Il Governo Maduro ha inoltre sostenuto che la dichiarazione del 4 febbraio andasse interpretata conformemente al diritto internazionale e che un riconoscimento del governo Guaidò da parte del Governo britannico avrebbe costituito un’ingerenza incompatibile con il principio di non intervento, soprattutto se letto alla luce delle ingenti riserve auree venezuelane sottoposte alla giurisdizione britannica (sentenza, par. 39). Il giudice Teare ha tuttavia ritenuto che la dichiarazione del Ministro degli esteri esprimesse le intenzioni del Governo in maniera sufficientemente chiara e non richiedesse di essere interpretata alla luce del diritto internazionale (ibid). Infine, il Governo Maduro ha contestato la legittimità della nomina del direttivo della BCV effettuata da Guaidò in quanto fondata su un atto legislativo nullo ed attuata con atti esecutivi non promulgati e pubblicati secondo le forme di legge, come peraltro affermato anche dal Tribunale Supremo di Giustizia del Venezuela (par. 51). in forza del principio dell’act of State, la High Court ha però ritenuto di non potersi pronunciare sulla legittimità di atti legislativi ed esecutivi di uno Stato straniero (par. 93).

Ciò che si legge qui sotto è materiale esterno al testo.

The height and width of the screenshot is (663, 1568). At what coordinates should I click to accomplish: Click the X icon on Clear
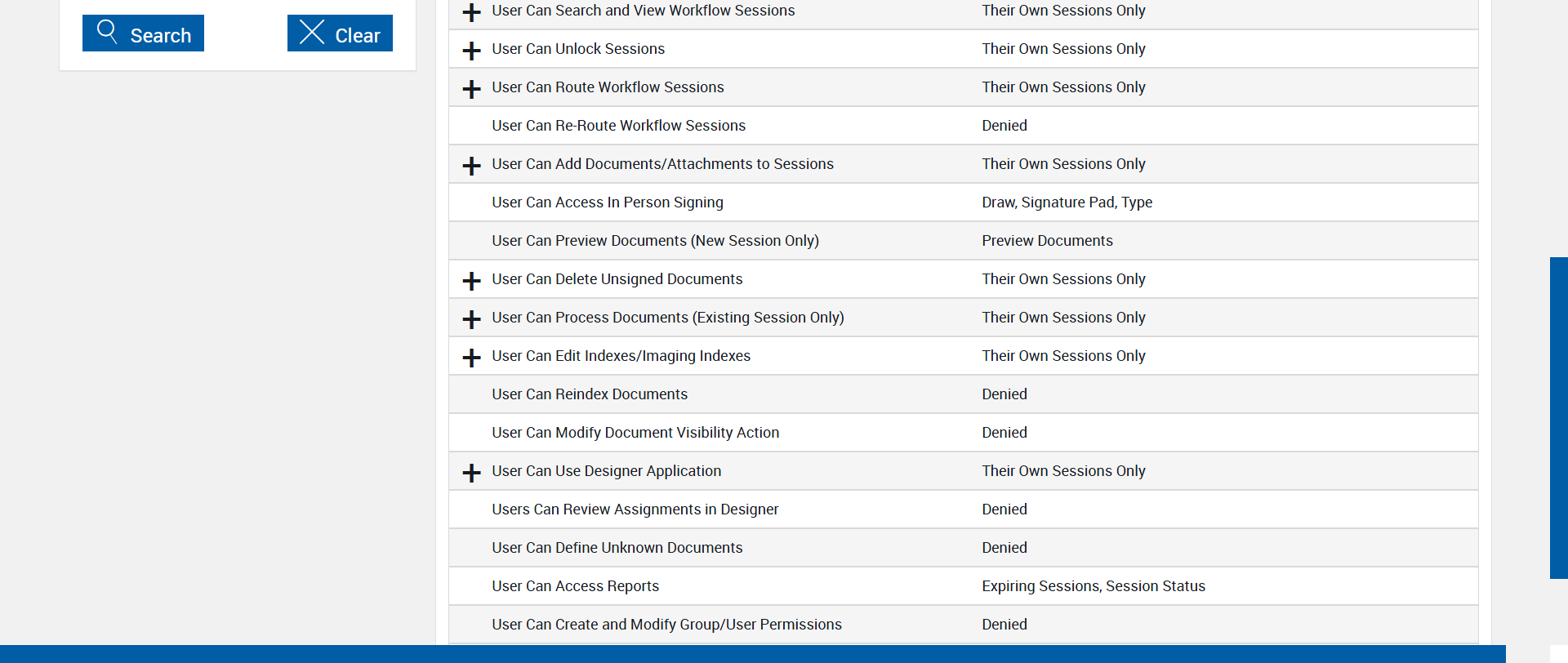pyautogui.click(x=312, y=32)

Decidendo sulla base della posizione espressa dal Governo del suo paese, il giudice Teare ha seguito un modus operandi comune a molte giurisdizioni nazionali (v. qui, p. 28, e qui). Se ciò facilita il compito del giudice ed evita che diversi organi dello Stato si contraddicano, tale approccio ha però anche dei punti deboli. In particolare, esso presuppone acriticamente la liceità internazionale del riconoscimento effettuato dal Governo, assurgendo tale atto politico a standard di legalità interna. Nella decisione della High Court, ad esempio, il diritto internazionale non è usato per valutare la legalità del riconoscimento effettuato dal Governo, ma è considerato una chiave per interpretare la volontà di quest’ultimo; chiave inutile, per di più, se l’espressione di volontà è considerata sufficientemente chiara dal giudice. Presupponendo che il riconoscimento di governo sia un atto analizzabile solo sul piano dell’opportunità politica, e sul quale solo un organo politico può pronunciarsi, tale approccio si scontra però con anni di riflessioni della dottrina internazionalistica sul rapporto tra riconoscimento di governo e principio di non intervento. E per quanto esista una certa confusione sui criteri sulla cui base va individuato il governo dello Stato straniero, non è affatto detto che in determinate circostanze un riconoscimento di governo, o gli atti ad esso conseguenti, non possano violare il principio di non intervento, sollevando la questione della responsabilità internazionale dello Stato che effettua il riconoscimento. Almeno in principio, l’atto politico può quindi essere analizzato dal punto di vista della sua compatibilità con il diritto internazionale.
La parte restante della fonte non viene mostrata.